He glanced over his shoulders and saw that the nearest trees were a good thirty yards away. If he got to his feet and made a dash for them he could be hit a half-dozen times over that distance.

  When he glanced back at the two men, they were on their feet with their rifles ready for firing. From that raised position, they must have had a good view of him in the grass. Again, he aimed at Foley.

  It seemed that the three of them fired together.

  Something scraped his shoulder violently and it felt as if his flesh had been burned to the bone.

  Even as the sound of the shots died away and he moved out of the stench of his own smoke, he heard Foley cry out. The man stood for a moment, his rifle dropped, clutching his face.

  The other man was frozen, staring at him.

  McAllister raised to his knee, swung the Remington in an arc and triggered off a shot. Startled, the man he aimed at jumped and dropped into the cover of the grass.

  McAllister didn’t waste any time. He reared to his feet, turned and ran.

  A shot winged after him. He stumbled on rough ground and went down. Hauling himself to his feet, he ran on again and in a moment was in timber, safe behind the bole of a tree and panting to get breath into his starved lungs.

  He looked across the shelf.

  The man still on his feet tramped across to Foley who was now hidden by the terrain from McAllister’s sight. Then to McAllister’s astonishment and disappointment, Foley got to his feet. One hand still held his face and McAllister guessed that maybe his shot had grazed the man’s cheekbone. Certainly the wound wasn’t serious.

  Watching the men, he thought on what he must do now. Somehow, he had to get past the two men, reach the canyon and regain his horse.

  Foley and his companion had not moved. They seemed to be talking together. McAllister moved off through the trees. He had lost his hat back there in the grass and his shoulder was sore. He had examined the wound with his fingertips and he thought that the bullet had done no more than graze and break the skin. It was bleeding a little, but he reckoned he could attend to that later. Right now the only thing that mattered was putting distance beween himself and those rifles.

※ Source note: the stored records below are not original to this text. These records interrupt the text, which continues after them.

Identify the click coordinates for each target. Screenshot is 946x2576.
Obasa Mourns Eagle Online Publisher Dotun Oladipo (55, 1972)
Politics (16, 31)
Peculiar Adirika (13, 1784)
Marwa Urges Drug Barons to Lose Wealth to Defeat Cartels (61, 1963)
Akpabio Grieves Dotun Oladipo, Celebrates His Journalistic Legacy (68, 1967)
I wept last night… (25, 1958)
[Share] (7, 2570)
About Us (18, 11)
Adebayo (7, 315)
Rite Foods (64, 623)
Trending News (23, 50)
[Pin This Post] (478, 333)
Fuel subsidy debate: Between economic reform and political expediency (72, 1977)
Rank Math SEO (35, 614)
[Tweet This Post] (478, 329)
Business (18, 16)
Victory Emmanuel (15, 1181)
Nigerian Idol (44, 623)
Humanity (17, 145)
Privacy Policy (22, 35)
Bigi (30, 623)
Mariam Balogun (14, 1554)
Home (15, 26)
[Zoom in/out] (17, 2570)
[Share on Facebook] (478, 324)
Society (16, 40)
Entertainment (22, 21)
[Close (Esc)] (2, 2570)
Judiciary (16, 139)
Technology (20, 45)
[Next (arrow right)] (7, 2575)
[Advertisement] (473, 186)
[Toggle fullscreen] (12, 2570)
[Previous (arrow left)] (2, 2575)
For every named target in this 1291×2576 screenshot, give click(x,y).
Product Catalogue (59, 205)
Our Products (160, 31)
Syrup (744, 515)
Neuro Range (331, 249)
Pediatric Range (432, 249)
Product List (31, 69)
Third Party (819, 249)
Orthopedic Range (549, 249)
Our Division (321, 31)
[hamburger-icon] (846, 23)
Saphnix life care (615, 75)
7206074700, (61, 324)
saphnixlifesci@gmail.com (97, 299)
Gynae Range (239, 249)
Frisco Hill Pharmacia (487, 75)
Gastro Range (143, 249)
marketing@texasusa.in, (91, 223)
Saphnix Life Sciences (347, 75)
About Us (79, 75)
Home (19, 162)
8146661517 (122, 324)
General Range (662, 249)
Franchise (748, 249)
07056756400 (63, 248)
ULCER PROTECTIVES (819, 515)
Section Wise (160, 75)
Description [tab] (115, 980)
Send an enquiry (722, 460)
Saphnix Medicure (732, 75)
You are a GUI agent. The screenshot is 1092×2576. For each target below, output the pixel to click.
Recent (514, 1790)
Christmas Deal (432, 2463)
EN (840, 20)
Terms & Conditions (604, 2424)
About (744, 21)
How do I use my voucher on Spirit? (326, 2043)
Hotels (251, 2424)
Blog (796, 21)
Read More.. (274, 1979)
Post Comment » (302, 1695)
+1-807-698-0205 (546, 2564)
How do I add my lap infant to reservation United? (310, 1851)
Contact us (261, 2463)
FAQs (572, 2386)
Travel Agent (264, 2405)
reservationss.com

  He started out through the trees, worked his way several hundred yards to the south till he came to the finish of them and found that once more he had to cross open space to reach the lip of the shelf. From where he was now both the terrain and some brush hid both men from his sight. Even had they been able to see him, he doubted that he was within range of their rifles.

  He started out into the open. He kept a lookout for the men, but saw nothing of them. When the edge of the shelf was reached, it took him a little time to find a way down. By the time he found a track, he felt the tension rising in him. He did not think that his hitting Foley had turned the two men from their purpose. Going down the narrow track onto the flat below, he would be an easy target for a rifleman above.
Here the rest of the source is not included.